Ntokozo Qwabe: “Fees must fall for black excellence to rise”

Student activist Ntokozo Qwabe, known for the “#Tipgate” scandal, is now completing a Master of Laws degree at the University of Cape Town. This is his fourth qualification, after also achieving a Bachelor of Laws from UKZN, as well as not one, but two Masters degrees from the University of Oxford. On Wednesday evening, he published a note explaining why if black excellence is to rise, fees first need to fall.

YES, it is true that I am doing my fourth degree – two of which were Masters degrees recently done at the University of Oxford in 2015 and 2016.

YES, it is true that I graduated with my Bachelor of Laws summa cum laude at the University of KwaZulu-Natal in 2014 – having achieved a record 34 distinctions overall and won many awesome awards.

YES, it is also true that, in 2014, I was the top student in all my courses, all passed with distinction, while doing the Master of Laws degree I am now completing at the University of Cape Town.

YES, I hold “the most prestigious scholarship in the world” (Rhodes), “the most prestigious scholarship in Afrika” (Mandela-Rhodes) and “the most prestigious law degree in the world” (Bachelor of Civil Law).

YES, it is true that I have had the privilege to speak at the Oxford Union, the Cambridge Union, the United Kingdom National Union of Students, the Queen Mary Pan-Afrikanist Society, and many other highly held platforms while studying in the UK.

YES, it is true that I have been selected as the UKZN Distinguished Student (2014), as a Barclays Afrika’s 100 Brightest Young Mind (2015), as a KZN Young Achiever of the Year (2015), as Counsel for UKZN at the All Afrika Moot Court (2013), as one of the most influential students at Oxford and the broader United Kingdom while abroad, among other things, and have been fortunate to be featured on BBC, in DRUM Magazine, in Destiny Man and many other platforms I could never have dreamt of appearing in.

YES, it is also true that I have served the community extensively – having been Founding Editor-in-Chief of a law journal, Judge for the Oxford Cuppers Intercollegiate Moot Court, Researcher for Oxford ProBono Publico, Academic and Transformation Officer of the Black Management Forum, Research and Education Coordinator of Students for Law and Social Justice, Mentor for the Black Lawyers Association, and co-founded, sat in boards of, and participated in many Non-Profit Organizations and community initiatives.

BUT ALSO (and this is VERY important!).

YES, I am the same person who is a university drop out because of fees.

YES, in 2007 (yes, THAT long ago – I am a whole 25 years old now!), armed with “excellent black” status – having finished high school at just 16, I could only register at UKZN to further my lawyer dreams by getting myself into debt with a loan from NSFAS. A loan which, back then, only covered 75% of my tuition fees and no transport, residence, food, books or any other such expenses.

YES, I had to walk for two hours everyday to and from UKZN in order to get to lectures, and would come home too tired to even open a book!

YES, inability to cover the rest of my fees, and to get any other assistance in respect of the other expenses forced me to drop out of UKZN by the second term in 2007. Attempts to get a job failed dismally – with all employers telling me they were not willing to hire an under-aged 16 year old.

YES, the only company willing to hire under-aged me was Shoprite Checkers – first as a trolley boy (yes, those people that push customer trolleys from outside stores), then as a till packer (yes, the people who put your items in your bags at the till), and finally as a cashier (when I had turned 17).

YES, for the next three years until June 2010, I made billions of money for the CEO of Shorprite, Whitey Basson (and his cronies), who was recently revealed to be earning millions in salaries and bonuses – all while I was earning a meagre R1, 800 per month, and having to save ALL of it so that I could return to university.
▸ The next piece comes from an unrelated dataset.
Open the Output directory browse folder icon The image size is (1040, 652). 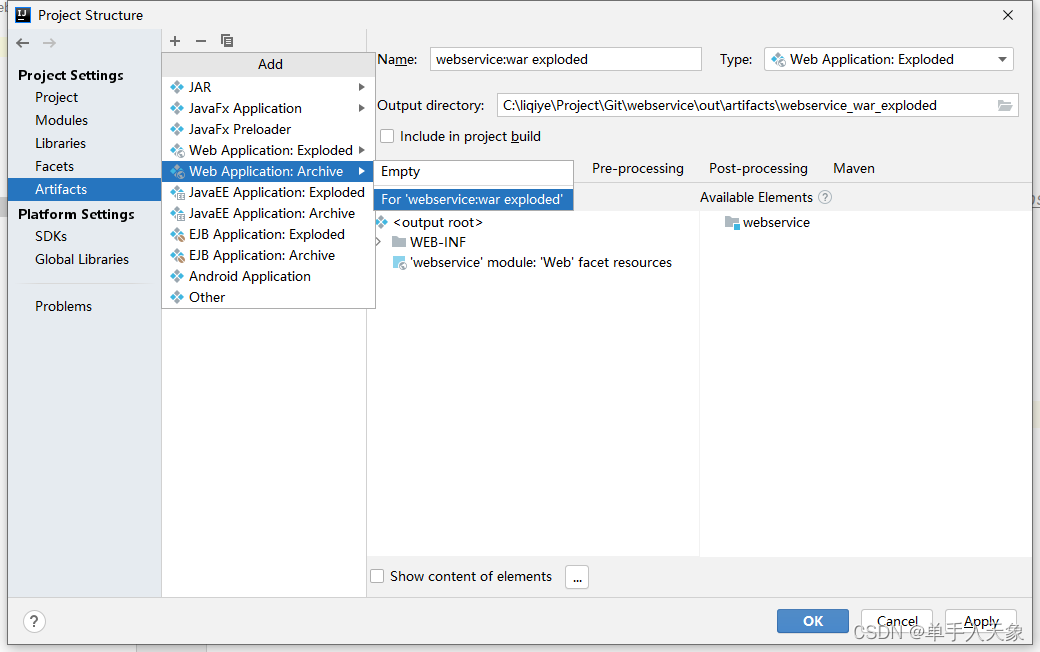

I know first hand the exploitation of the black poor at the hands of white capitalism in South Afrika, and that is why I unapologetically champion a student-worker struggle that also seeks to dismantle the exploitative outsourcing of, and payment of poverty wages to, workers on campus.

YES, when I was finally back at university by 2010 (now able to cover the NSFAS shortfall through my own savings), I managed to achieve results excellent enough for a bursary – with the hope that it would cover my extra expenses so I did not have to stay at Shoprrite for part time work on weekends and could focus solely on my studies. However, what was supposed to be a moment of relief was actually a cause of further stress. A NSFAS rule which prohibited me from holding a bursary while funded by NSFAS led to the immediate withdrawal of my NSFAS funding – with my bursary now having to pay for tuition, and me being stuck in the same position of no funding for books, food and all such other expenses. A supposedly neutral rule operating to structurally deal with a black body. Many such rules make up what we call our universities. This is why we call them anti-black and anti-poor.

YES, I could only complete my degree by continuing to do piece jobs and tutoring – which often prevented me from fully focusing on my studies and utilising my talents for community building initiatives I cared about. I have no idea how I in fact remained being part of many of these.

YES, all of this structural exclusion, from which I nearly did NOT come back (and from which many excluded black students do NOT come back), nearly prevented me from being the “excellent black” which the system likes to celebrate. I was slightly peeved when, after graduating from Oxford last year, an ANC Member of Parliament took time to congratulate me in Parliament. What a bitter-sweet feeling it was being celebrated by an establishment that mass arrests and shoots its students for asking that their right to education be realised!

YES, what shatters me the most is that university seemed to do all it could to spit me out – when it was supposed to be a place of hopes and dreams for me. A place where I could escape the cycle of black poverty I had been born into. As a person born under apartheid in the homeland of KwaZulu in what is now KZN, to black parents who had been denied of their own education and self development by the evil apartheid regime, university was supposed to be an opening to my big colourful world of sweet black dreams. Yet it seemed to be working precisely to shatter them.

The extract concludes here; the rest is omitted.